Cell phones started out like a block of Lego, except it was larger in size, extremely bulky and ultra-unportable. There was no camera, contacts, games, messaging, and of course, there was no complex applications. The primary purpose of the phone was to call. The appearances as well of the functions of the cell phone evolved as the decade passed. Now, we have slick flip phones with music, downloaded video, and apps. And we have revolved our lifestyles and behavior around this kind of technology. Our society now text (instant messaging) with their phones, download useless apps, and do things people 30 years ago would never think of doing with their phones. Thus, I firmly believe that our lives will be ultra-dependent on technology, if we are not already.
I'm not persuading anyone to trash their phone, but I'm trying to remind you to use it the right way. I hope that someday-when the whole world allows their phone to tie their shoes, you will be able to tie your shoe yourself. Anyway, technology has eliminated mankind's origin. It has eliminated our troubles, but at the same time, it has eliminated Darwin's coined quote, "survival of the fittest;" we'll all be unfit without technology.
The idea sparked into my head when I was reading this article. According to the article, some team from Formula 1 and Spirit of Berlin created an iPhone app that can drive a car. Neat stuff. Even though the dangerousness and impracticality will never let it go free into the market, it may be a sign that even driving will be reduced into one little iPhone app. Nothing will limit the power of society's version of Moore's law.
In an article on broadband. Motorola.com, Motorola devised one of its cell phones to actually control your home by monitoring the security systems, temperature, water systems ... etc. You can check the status of your home by simply analyzing your phone which has a direct link to your computer. Again, pretty neat stuff. So, is it possible that the fundamental homely functions will all be compressed into one to reduce work and time? Great idea, but again; will all this useful technology be an improvement to society or will it be a hazard to improvement.
2 comments:
Consider the human arm. Is it a piece of technology that is very heavily integrated into the rest of us? Or what about clothes? We are not born with clothes, but this insulating, protecting, and decorating technology has become standard to the point of necessity in society. Yet it is immediately possible to envision unclothed cavemen first discovering that wearing fabric helps keeping warm -- clothes were at one point a new invention. And surely one caveman asked in grunts, "will reliance on this technology not make us weak?"
Indeed, this is a question asked throughout history, a question that has defied eons. It has been asked about fire and firearms, about huts and skyscrapers, and about every invention that truly may be called important. And the answer to the question was always "yes". Today, we could not survive alongside those naked cavemen, without guns and fire and huts and clothes. Technology has made us individually weaker as a result of our reliance on technology, but with the technology, we are stronger than we were. So today, when the world needs guns to kill an animal, do you really think you only need your bare hands?

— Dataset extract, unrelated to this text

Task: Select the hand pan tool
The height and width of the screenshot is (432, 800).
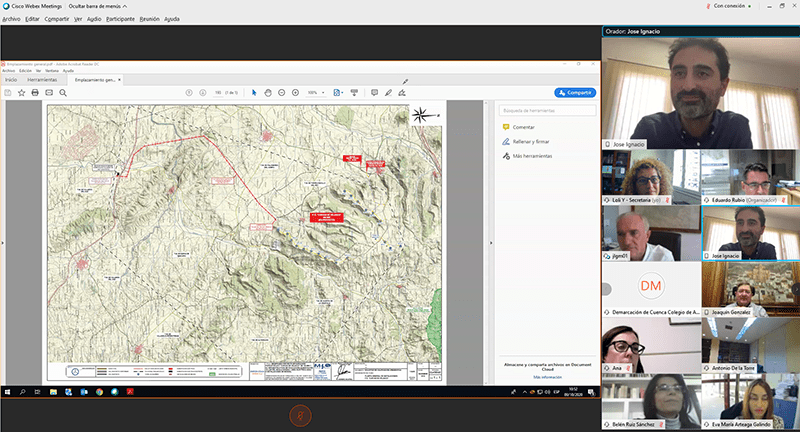Action: point(268,92)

Good point, but have you read "the Terminal Man," by Michael Crichton? It proposes two interesting ideas:
1) We are never be able to understand our own brain, for our brain can not understand of something of equal complexity; we can however, understand a frog's brain in generations to come.
2) The human brain will always adapt and become more complex. If the information is too complicated too fit its maker, then it will spawn ... into the machine.
Interesting ideas. You should definitely read the book if you had not already; you'd definitely like it.
So knowing this, is it good to rely on technology too much so that we would be incomplete without technology?